Я понимаю композитора, сочувствую его стремлению к самовыражению. Может быть, действительно появятся такие фильмы. Но все же я твердо убежден, что эта тенденция — а она существует— не годится для тех форм, в которых действие выражается главным образом в слове, в речи; здесь музыка и шумы, как бы они ни были эффектны сами по себе, должны быть подчиненными элементами.

Самое важное для режиссера и композитора, как мне кажется, соразмерить звучание музыки с действием, в которое она вплетается, усиливая его внутреннее движение. Именно этим мы были озабочены с композитором М. Минковым, когда работали над телеспектаклем «Что делать?». Это было нелегко, но в итоге музыка Минкова, с моей точки зрения, очень органично вошла в ткань спектакля, нигде не иллюстрируя его, ничего не подменяя, но то здесь, то там тонкой интонацией — то тревожной, то доброй, то ироничной — создавая  атмосферу сложного внутреннего действия.

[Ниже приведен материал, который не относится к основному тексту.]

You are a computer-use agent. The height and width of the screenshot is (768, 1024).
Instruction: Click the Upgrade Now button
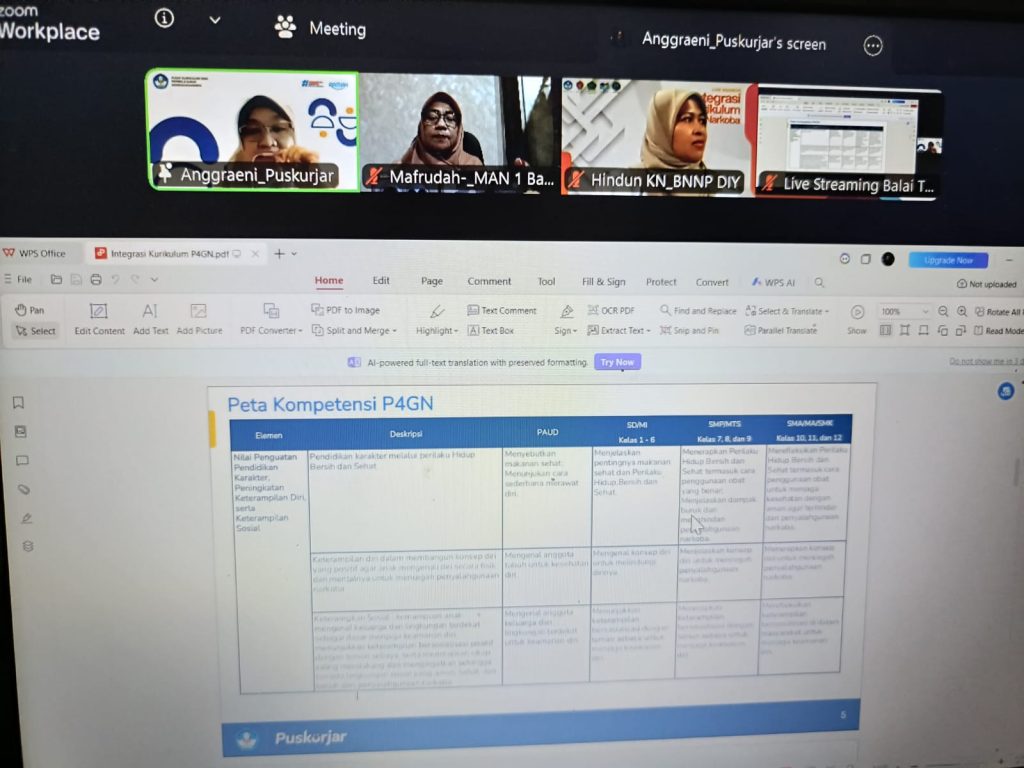pos(947,260)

В спектаклях, где основой является речь, слово, мне кажется важным создавать зоны молчания — когда действующие лица молча раздумывают, осмысливают, оценивают происходящее действие, разбираются в своих чувствах.

Такой эпизод есть в спектакле «При свете дня», о котором я писал вначале. По деталям поведения Ольги Нечаевой и особенно по тому, как она побежала к ребенку, заплакавшему за стеной, Андрей Слепцов вдруг понял причину ее смущения. Момент прозрения Слепцова отмечен в спектакле большой паузой. Вот тут-то включенный в звуковой ряд фрагмент из музыки Д. Кабалевского, напряженный, полный внутреннего насыщения, помог зрителю и слушателю почувствовать настроение Слепцова, как бы услышать его мысли в нелегкой драматической ситуации.

Музыка может передать внутренний монолог и служить своеобразным контрапунктом в действии, усилить его поэтическую или драматическую атмосферу, как это, с моей точки зрения, блистательно сделал в «Капитанской дочке» Альфред Шнитке.

Удачно найденное музыкальное решение телеспектакля обогащает, усиливает, углубляет эмоциональную сферу его воздействия.